• WRITTEN PROBLEM:
Copy every one of the records below, line for line and without any change.

Records from a collection:
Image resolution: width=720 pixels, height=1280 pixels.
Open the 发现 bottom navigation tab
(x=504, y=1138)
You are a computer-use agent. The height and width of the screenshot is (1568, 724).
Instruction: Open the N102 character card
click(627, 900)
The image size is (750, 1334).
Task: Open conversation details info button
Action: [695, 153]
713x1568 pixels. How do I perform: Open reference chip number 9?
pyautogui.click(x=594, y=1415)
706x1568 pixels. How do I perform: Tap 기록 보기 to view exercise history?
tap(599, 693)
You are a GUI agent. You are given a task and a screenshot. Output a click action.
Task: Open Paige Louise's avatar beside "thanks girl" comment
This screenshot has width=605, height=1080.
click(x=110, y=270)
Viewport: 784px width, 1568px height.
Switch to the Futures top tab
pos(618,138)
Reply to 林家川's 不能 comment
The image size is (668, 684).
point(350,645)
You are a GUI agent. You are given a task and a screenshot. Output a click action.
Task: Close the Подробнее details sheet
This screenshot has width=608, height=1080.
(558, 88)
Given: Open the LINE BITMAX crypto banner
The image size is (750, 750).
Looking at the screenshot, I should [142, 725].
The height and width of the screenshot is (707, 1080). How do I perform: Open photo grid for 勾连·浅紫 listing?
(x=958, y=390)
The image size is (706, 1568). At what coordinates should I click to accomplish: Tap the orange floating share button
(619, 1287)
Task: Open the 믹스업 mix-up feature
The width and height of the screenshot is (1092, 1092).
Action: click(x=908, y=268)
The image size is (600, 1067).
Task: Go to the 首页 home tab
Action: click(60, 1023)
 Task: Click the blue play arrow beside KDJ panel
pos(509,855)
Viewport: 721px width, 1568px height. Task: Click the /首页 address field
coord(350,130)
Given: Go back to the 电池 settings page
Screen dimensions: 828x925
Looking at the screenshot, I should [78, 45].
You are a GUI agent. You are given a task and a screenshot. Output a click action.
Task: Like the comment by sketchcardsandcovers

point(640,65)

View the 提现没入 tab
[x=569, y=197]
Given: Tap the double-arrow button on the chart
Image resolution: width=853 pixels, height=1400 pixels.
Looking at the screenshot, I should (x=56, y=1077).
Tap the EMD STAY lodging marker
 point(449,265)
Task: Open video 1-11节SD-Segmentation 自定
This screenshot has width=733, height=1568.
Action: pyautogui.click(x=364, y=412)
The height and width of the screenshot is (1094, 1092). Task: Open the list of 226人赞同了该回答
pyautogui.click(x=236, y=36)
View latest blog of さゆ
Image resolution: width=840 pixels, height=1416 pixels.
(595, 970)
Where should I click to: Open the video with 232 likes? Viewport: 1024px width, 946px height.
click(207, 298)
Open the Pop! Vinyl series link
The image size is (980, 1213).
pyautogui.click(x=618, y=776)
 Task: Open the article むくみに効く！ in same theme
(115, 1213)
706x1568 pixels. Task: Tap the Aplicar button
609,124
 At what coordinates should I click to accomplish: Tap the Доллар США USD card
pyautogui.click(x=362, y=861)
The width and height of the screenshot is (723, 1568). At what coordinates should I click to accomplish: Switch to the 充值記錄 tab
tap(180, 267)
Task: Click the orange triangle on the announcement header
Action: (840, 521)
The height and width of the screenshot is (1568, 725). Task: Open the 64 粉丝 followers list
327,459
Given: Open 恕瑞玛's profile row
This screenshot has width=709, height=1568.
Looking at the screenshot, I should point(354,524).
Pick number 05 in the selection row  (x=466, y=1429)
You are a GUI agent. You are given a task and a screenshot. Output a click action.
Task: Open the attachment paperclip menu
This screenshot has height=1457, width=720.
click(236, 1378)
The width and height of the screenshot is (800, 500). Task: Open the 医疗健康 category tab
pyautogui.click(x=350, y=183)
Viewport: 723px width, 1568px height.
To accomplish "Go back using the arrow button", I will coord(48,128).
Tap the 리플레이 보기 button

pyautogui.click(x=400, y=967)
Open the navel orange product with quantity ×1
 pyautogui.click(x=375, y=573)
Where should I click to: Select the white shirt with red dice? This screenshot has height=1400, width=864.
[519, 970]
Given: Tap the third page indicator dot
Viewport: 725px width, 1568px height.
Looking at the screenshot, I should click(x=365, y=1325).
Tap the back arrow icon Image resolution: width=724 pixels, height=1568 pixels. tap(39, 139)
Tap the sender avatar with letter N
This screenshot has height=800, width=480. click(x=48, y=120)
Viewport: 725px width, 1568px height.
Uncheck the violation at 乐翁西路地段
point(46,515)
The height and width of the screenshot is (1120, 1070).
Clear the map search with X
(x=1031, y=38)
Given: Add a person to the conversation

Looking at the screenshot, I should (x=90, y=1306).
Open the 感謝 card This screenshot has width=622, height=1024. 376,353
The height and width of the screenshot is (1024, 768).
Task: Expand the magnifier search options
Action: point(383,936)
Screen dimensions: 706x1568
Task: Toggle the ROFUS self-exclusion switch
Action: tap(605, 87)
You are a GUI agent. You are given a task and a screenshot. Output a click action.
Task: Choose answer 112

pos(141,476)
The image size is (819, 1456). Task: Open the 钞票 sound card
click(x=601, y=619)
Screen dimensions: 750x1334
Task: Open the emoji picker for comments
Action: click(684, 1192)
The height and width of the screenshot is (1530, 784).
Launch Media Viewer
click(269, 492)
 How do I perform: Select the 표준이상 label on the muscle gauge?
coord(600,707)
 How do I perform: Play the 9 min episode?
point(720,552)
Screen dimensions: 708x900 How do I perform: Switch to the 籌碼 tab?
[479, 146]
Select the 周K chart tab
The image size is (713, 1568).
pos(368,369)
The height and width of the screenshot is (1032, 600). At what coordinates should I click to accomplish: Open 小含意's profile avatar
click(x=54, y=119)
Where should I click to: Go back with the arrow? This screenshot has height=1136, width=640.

• SOLUTION FOR THIS EXERCISE:
Image resolution: width=720 pixels, height=1280 pixels.
Open the 发现 bottom navigation tab
(x=504, y=1138)
You are a computer-use agent. The height and width of the screenshot is (1568, 724).
Instruction: Open the N102 character card
click(627, 900)
The image size is (750, 1334).
Task: Open conversation details info button
Action: [695, 153]
713x1568 pixels. How do I perform: Open reference chip number 9?
pyautogui.click(x=594, y=1415)
706x1568 pixels. How do I perform: Tap 기록 보기 to view exercise history?
tap(599, 693)
You are a GUI agent. You are given a task and a screenshot. Output a click action.
Task: Open Paige Louise's avatar beside "thanks girl" comment
This screenshot has width=605, height=1080.
click(x=110, y=270)
Viewport: 784px width, 1568px height.
Switch to the Futures top tab
pos(618,138)
Reply to 林家川's 不能 comment
The image size is (668, 684).
point(350,645)
You are a GUI agent. You are given a task and a screenshot. Output a click action.
Task: Close the Подробнее details sheet
This screenshot has width=608, height=1080.
(558, 88)
Given: Open the LINE BITMAX crypto banner
The image size is (750, 750).
Looking at the screenshot, I should [142, 725].
The height and width of the screenshot is (707, 1080). How do I perform: Open photo grid for 勾连·浅紫 listing?
(x=958, y=390)
The image size is (706, 1568). At what coordinates should I click to accomplish: Tap the orange floating share button
(619, 1287)
Task: Open the 믹스업 mix-up feature
The width and height of the screenshot is (1092, 1092).
Action: click(x=908, y=268)
The image size is (600, 1067).
Task: Go to the 首页 home tab
Action: click(60, 1023)
 Task: Click the blue play arrow beside KDJ panel
pos(509,855)
Viewport: 721px width, 1568px height. Task: Click the /首页 address field
coord(350,130)
Given: Go back to the 电池 settings page
Screen dimensions: 828x925
Looking at the screenshot, I should [78, 45].
You are a GUI agent. You are given a task and a screenshot. Output a click action.
Task: Like the comment by sketchcardsandcovers

point(640,65)

View the 提现没入 tab
[x=569, y=197]
Given: Tap the double-arrow button on the chart
Image resolution: width=853 pixels, height=1400 pixels.
Looking at the screenshot, I should (x=56, y=1077).
Tap the EMD STAY lodging marker
 point(449,265)
Task: Open video 1-11节SD-Segmentation 自定
This screenshot has width=733, height=1568.
Action: pyautogui.click(x=364, y=412)
The height and width of the screenshot is (1094, 1092). Task: Open the list of 226人赞同了该回答
pyautogui.click(x=236, y=36)
View latest blog of さゆ
Image resolution: width=840 pixels, height=1416 pixels.
(595, 970)
Where should I click to: Open the video with 232 likes? Viewport: 1024px width, 946px height.
click(207, 298)
Open the Pop! Vinyl series link
The image size is (980, 1213).
pyautogui.click(x=618, y=776)
 Task: Open the article むくみに効く！ in same theme
(115, 1213)
706x1568 pixels. Task: Tap the Aplicar button
609,124
 At what coordinates should I click to accomplish: Tap the Доллар США USD card
pyautogui.click(x=362, y=861)
The width and height of the screenshot is (723, 1568). At what coordinates should I click to accomplish: Switch to the 充值記錄 tab
tap(180, 267)
Task: Click the orange triangle on the announcement header
Action: (840, 521)
The height and width of the screenshot is (1568, 725). Task: Open the 64 粉丝 followers list
327,459
Given: Open 恕瑞玛's profile row
This screenshot has width=709, height=1568.
Looking at the screenshot, I should point(354,524).
Pick number 05 in the selection row  (x=466, y=1429)
You are a GUI agent. You are given a task and a screenshot. Output a click action.
Task: Open the attachment paperclip menu
This screenshot has height=1457, width=720.
click(236, 1378)
The width and height of the screenshot is (800, 500). Task: Open the 医疗健康 category tab
pyautogui.click(x=350, y=183)
Viewport: 723px width, 1568px height.
To accomplish "Go back using the arrow button", I will coord(48,128).
Tap the 리플레이 보기 button

pyautogui.click(x=400, y=967)
Open the navel orange product with quantity ×1
 pyautogui.click(x=375, y=573)
Where should I click to: Select the white shirt with red dice? This screenshot has height=1400, width=864.
[519, 970]
Given: Tap the third page indicator dot
Viewport: 725px width, 1568px height.
Looking at the screenshot, I should click(x=365, y=1325).
Tap the back arrow icon Image resolution: width=724 pixels, height=1568 pixels. tap(39, 139)
Tap the sender avatar with letter N
This screenshot has height=800, width=480. click(x=48, y=120)
Viewport: 725px width, 1568px height.
Uncheck the violation at 乐翁西路地段
point(46,515)
The height and width of the screenshot is (1120, 1070).
Clear the map search with X
(x=1031, y=38)
Given: Add a person to the conversation

Looking at the screenshot, I should (x=90, y=1306).
Open the 感謝 card This screenshot has width=622, height=1024. 376,353
The height and width of the screenshot is (1024, 768).
Task: Expand the magnifier search options
Action: point(383,936)
Screen dimensions: 706x1568
Task: Toggle the ROFUS self-exclusion switch
Action: tap(605, 87)
You are a GUI agent. You are given a task and a screenshot. Output a click action.
Task: Choose answer 112

pos(141,476)
The image size is (819, 1456). Task: Open the 钞票 sound card
click(x=601, y=619)
Screen dimensions: 750x1334
Task: Open the emoji picker for comments
Action: click(684, 1192)
The height and width of the screenshot is (1530, 784).
Launch Media Viewer
click(269, 492)
 How do I perform: Select the 표준이상 label on the muscle gauge?
coord(600,707)
 How do I perform: Play the 9 min episode?
point(720,552)
Screen dimensions: 708x900 How do I perform: Switch to the 籌碼 tab?
[479, 146]
Select the 周K chart tab
The image size is (713, 1568).
pos(368,369)
The height and width of the screenshot is (1032, 600). At what coordinates should I click to accomplish: Open 小含意's profile avatar
click(x=54, y=119)
Where should I click to: Go back with the arrow? This screenshot has height=1136, width=640.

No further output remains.